Your assignment: Starting at the line that contains "You are a computer-use agent. The height", write out each line exactly through the last one in the material below, and nothing more; omit all pictures.

Provided data:
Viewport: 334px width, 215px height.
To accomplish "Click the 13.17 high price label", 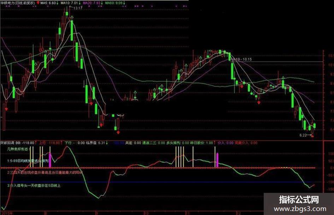I will pyautogui.click(x=78, y=8).
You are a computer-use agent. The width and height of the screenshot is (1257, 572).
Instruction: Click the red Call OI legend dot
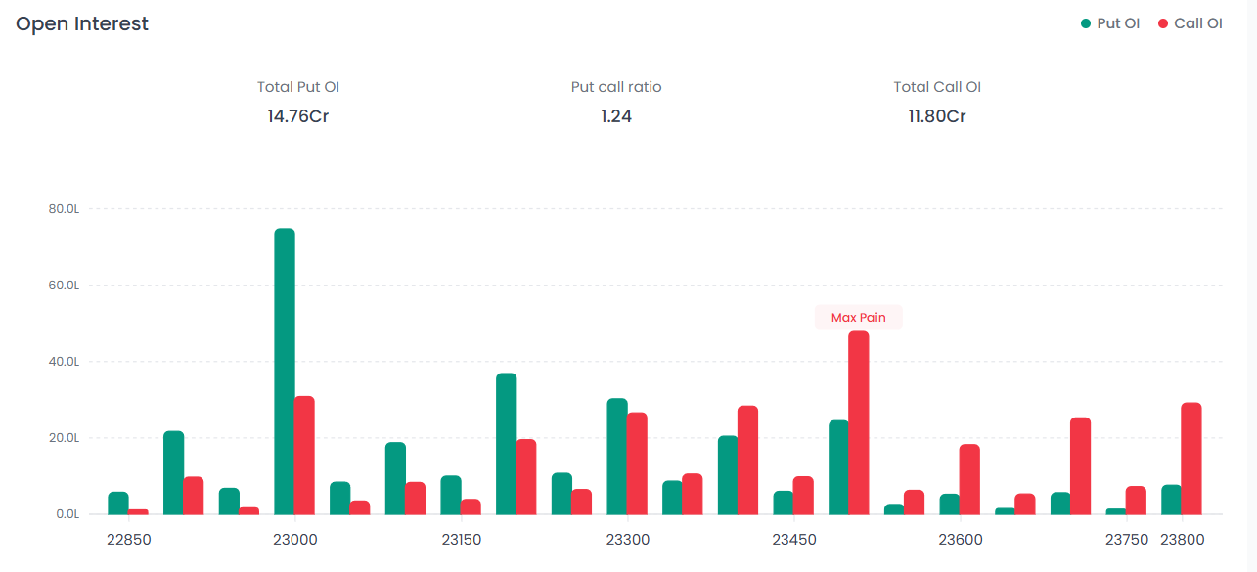(x=1163, y=23)
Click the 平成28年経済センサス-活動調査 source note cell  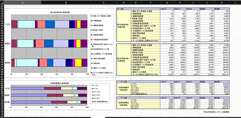coord(216,112)
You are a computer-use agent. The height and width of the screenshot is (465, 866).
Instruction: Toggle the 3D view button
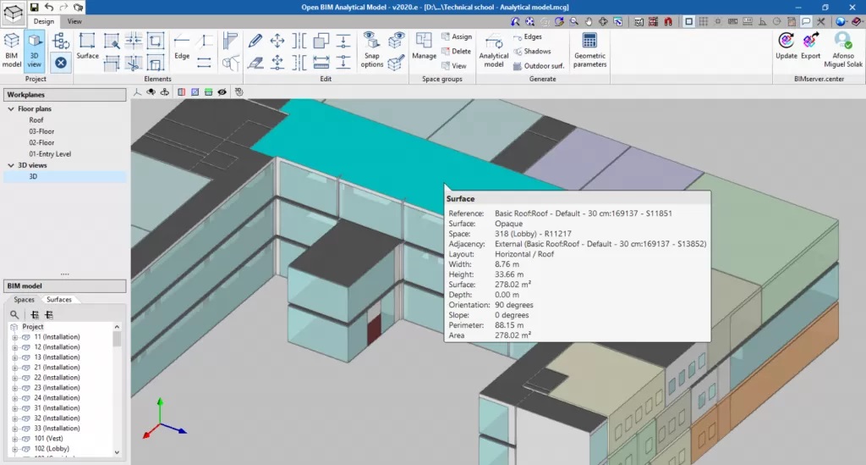35,47
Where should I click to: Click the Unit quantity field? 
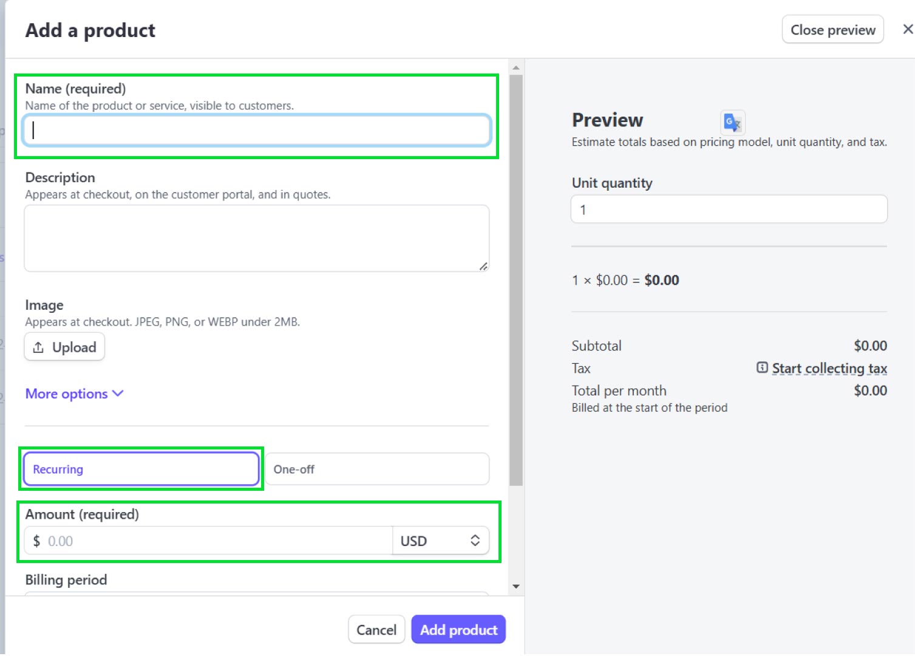point(728,208)
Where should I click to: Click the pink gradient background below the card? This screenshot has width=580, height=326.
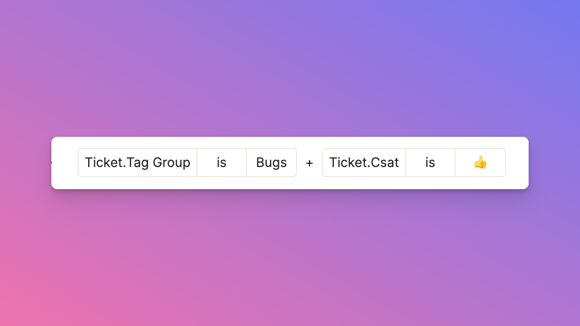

Solution below:
You are a computer-use agent. The height and width of the screenshot is (465, 866).
Instruction: Toggle the 3D view button
35,47
Where should I click to: Click the Unit quantity field? 
point(728,208)
Where should I click to: Click the pink gradient background below the card? This screenshot has width=580, height=326.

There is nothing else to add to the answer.